While I am not contemplating anything as rash as voting for them, the Tories’ new stance on climate change is t be welcomed. It is, after all, one of the major issues of our age, and something my generation must face up to. I agree with him when Cameron says this s not a party-political issue, but something everyone must deal with.
I want to dismiss this as a gimmick on Cameron’s part, but cannot do so in good conscience. I think to dismiss him jut because he is a Tory is wrong, and a sign of a closed mind. On the other hand, he makes me very uneasy: he is looking more and more electable, and if this happens, something I care passionately for – inclusive education – dies. He has proposed a moratorium on the closure of all special schools.
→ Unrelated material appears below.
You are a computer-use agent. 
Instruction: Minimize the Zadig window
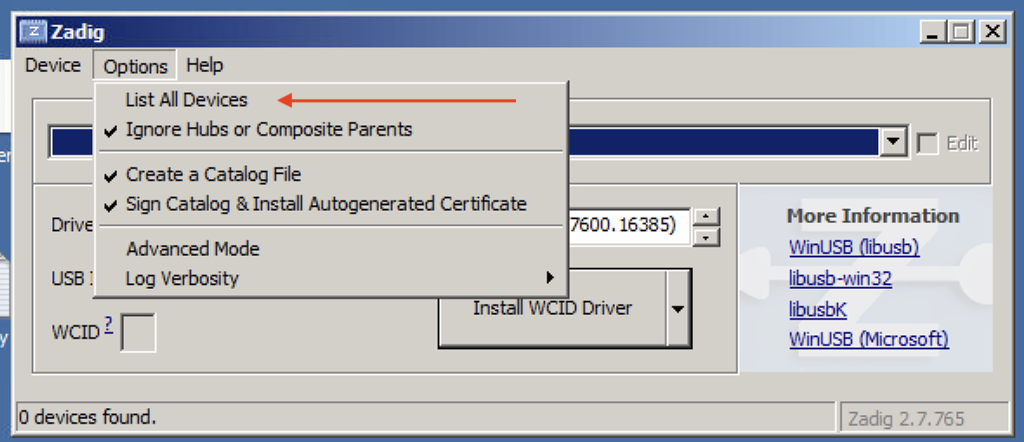[932, 31]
As a ‘survivor’ of such a school (what an unfortunate term that is, given the situation of some of my classmates) I have seen first hand how such places fail kids.
Perfectly bright teenagers unable to read; students not being pushed. This problem is innate to such places, and it is only through inclusion that kids can flourish.
Yet, for many, this is why Cameron appeals. They see inclusion as a disaster, and agree with him when he says inclusion has gone too far; they, like him, inaccurately see inclusion as a money-saving scheme, although it would cost more than segregation in reality . Indeed, he has a disabled son so he should know.
This logic baffles me. I saw countless times how parents approved of what Hebden was doing, even though it was obviously failing kids. Their child could not read, but it was okay because they were happy at Hebden. This obviously is a problem which stems from low expectations of disabled children across the board: the assumption that we will never amount to anything much because of our disability, made by both teachers and parents, so why try hard to educate us? After all, work would only make us miserable.
This is why Cameron should not be heeded on this subject. He may have low expectations for his son, but I do not. Disabled kids do not need coddling; they need to be among their peers, disabled or not. Properly-supported inclusion is the only way to prevent the betrayal of thousands of kids.
More and more people are listening to Cameron; he sounds like a reasonable man, but segregation is anything but reasonable. I must, I know, sound like a broken record on this subject, and it probably is not high on many people’s agendas, but it is high on mine fore it concerns the education and thus the prosperity of millions of children. I have seen it first hand, and segregation is not the way forward.